One guest from Toronto via Nanaimo booked a bus to arrive downtown on a Sunday at 7:45 p.m. There was no online or phone messaging to confirm that her bus would disembark at the Douglas Street bus “terminals” (717-721 Douglas St. Earlier that day, I found “Closed” signs on all terminal doors. Efforts to confirm this arrival on behalf of her safety were fruitless.
The following day this guest was booked to return home on an evening flight to Toronto. As I am a cautious elder re: driving highways after dark, I needed to drive her to YYJ while we still had daylight, and later learned her flight was delayed until 11 p.m.

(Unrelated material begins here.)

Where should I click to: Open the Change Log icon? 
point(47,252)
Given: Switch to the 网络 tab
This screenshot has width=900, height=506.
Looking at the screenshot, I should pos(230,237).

The previous week my daughter from Tucson needed to get to YYJ for her return, fortunately a mid-day booking
Is this how Victoria welcomes guests? My family and friends were profoundly inconvenienced by a failure of YYJ and the capital region to enable and ensure safe, convenient, comfortable and affordable visits. And this in addition to my son from Seattle unable to use B.C. Ferries the previous weekend to return home. He took the Coho, requiring him to be at the depot by 2:30 for a 4:30 departure.
Victoria could benefit from a comprehensive and reliable travel network.
Mary Louise Meadow
Oak Bay
Family services office acted in bad faith
After reading of the man sentenced to a year in prison for his actions at the Aboriginal Family Services office, I feel sympathy. My wife and I had dealings with that office some years ago.
We were lied to by case workers and supervisors when a grandchild was apprehended, and in reports to the court after participating in what we thought was an unbiased process.
Our grandchild was taken from his father and kept from his entire family for three years, until we realized that the ministry was acting in the worst of bad faith and hired a lawyer.
Thirty thousand dollars later we had him back, along with an outright contempt for the antisocial workers who we dealt with.
We met many other families faced with the same treatment from a bureaucracy that has more First Nations children in custody today than they did during the bad old days of residential schools.
I suspect the only reason we got our grandson back was that I had the money to hire a good lawyer. Most of their victims do not.
We can preach about truth and reconciliation until the sun burns out, but until the stolen children are returned we are spewing nonsense, and nobody is fooled.
In the meantime, when the latest victim of ministry indifference is eligible for parole we are more than willing to attend the hearing and discuss how that particular office earns the contempt it deserves.
There may be mitigating circumstances.